Yes, I know I’ve written about this before, but I never cease to be amazed by this san Francisco smugness which says that we can never learn from the mistakes of other cities. We’re only allowed to MAKE the mistakes so other cities can learn from US. Some would call this visionary. Some would just call it wasteful arrogance…

Interesting time-waster for today. Cool photos. Many of which are disintegrating

Seattle

 

Woke up. Fell out of bed. Had visions of Beth’s Cafe in the head. Mark had been alerted to this place and its six- and twelve-egg omelettes before we left. Visiting was a necessity. Breakfast was quite good and cheap. And the “spatulas of the world” series on the wall was a special treat. As was the loud-mouthed cook who shouted at us when we came in. we decided that he was going to be our houseboy when we move to Seattle.

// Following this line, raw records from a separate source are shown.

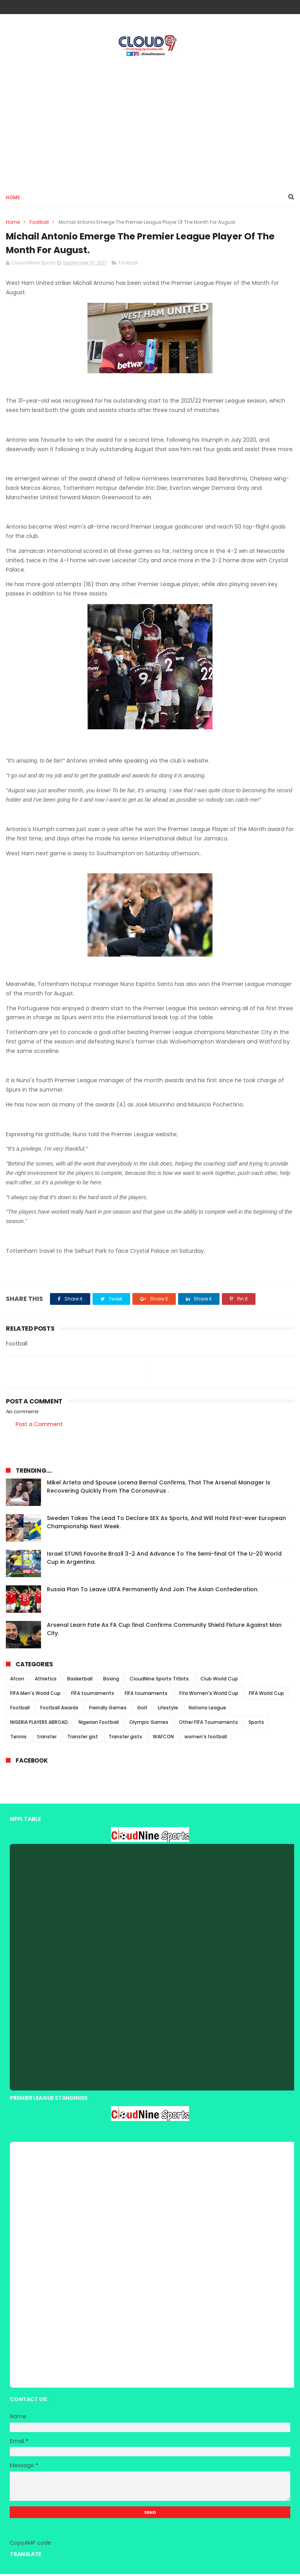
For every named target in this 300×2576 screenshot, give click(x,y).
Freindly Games (108, 1709)
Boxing (111, 1680)
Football (39, 222)
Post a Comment (39, 1426)
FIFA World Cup (266, 1695)
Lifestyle (168, 1709)
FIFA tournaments (92, 1695)
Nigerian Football (99, 1724)
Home (13, 198)
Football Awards (59, 1709)
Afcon (17, 1680)
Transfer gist (82, 1738)
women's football (205, 1738)
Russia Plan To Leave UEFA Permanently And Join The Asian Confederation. (153, 1591)
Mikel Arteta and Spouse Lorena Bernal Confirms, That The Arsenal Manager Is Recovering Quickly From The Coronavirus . (158, 1488)
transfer (47, 1738)
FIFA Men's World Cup (35, 1695)
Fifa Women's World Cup (208, 1695)
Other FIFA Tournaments (208, 1724)
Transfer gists (125, 1738)
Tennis (18, 1738)
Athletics (46, 1680)
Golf (142, 1709)
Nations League (207, 1709)
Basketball (80, 1680)
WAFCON (163, 1738)
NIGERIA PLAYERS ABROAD (39, 1724)
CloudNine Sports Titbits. (160, 1680)
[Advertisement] (150, 121)
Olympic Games (148, 1724)
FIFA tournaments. (147, 1695)
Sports (256, 1724)
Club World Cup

Today was to be somewhat agenda-less, which allowed us to roam the city freely. Actually, there were a couple of agenda items, the first of which was a search for the Fremont Bridge Troll, which allegedly lives under a bridge. It was a valiant effort, but we never found the damned thing. Probably because we were under the wrong bridge.

 

After Fremont, we drove around in the increasing rain (it was nice to get a feel for what the northwest is REALLY like after a week of sunshine) and finally landed downtown for agenda item #2: the Seattle Underground Tour. I took this tour at age 10 and really loved it. I loved it at 37 too. I won’t spoil it for you, but I will mention that it’s all about the stories and that it doesn’t photograph terribly well.

 

We also hit Metsker’s Maps and wandered around Pioneer Square a little. I like Pioneer Square; gentrified as it may be, it still seems like Skid Row too, which is very appropriate since the very term “skid row” had its genesis here. I saw my first wino in Pioneer Square et the tender age of 10.

 

We looked at the spot where the Pergola was (and will be again, evidently) and had pizza.

 

 

Last night in Seattle, and there was much ground to cover. We covered Bellevue (a very odd place) and both the floating bridges (very odd structures) and then dorve through the University District and Ballard pondering dinner.

 

We settled on a Dick’s Drive-In north of Ballard for dinner. Interesting place; in just five minutes it went from seeming relatively uncrowded to being swarmed by flocks of Mormon-looking teenagers. The whole thing was so very wholesome. I sort of hada desire to start making out with Mark in the parking lot.

 

After dinner, we looked around Ballard some more and visited two Safeways in a desperate search for Funyuns and other road supplies for Saturday’s very long drive. Then we headed down for one last look at downtown Seattle by night.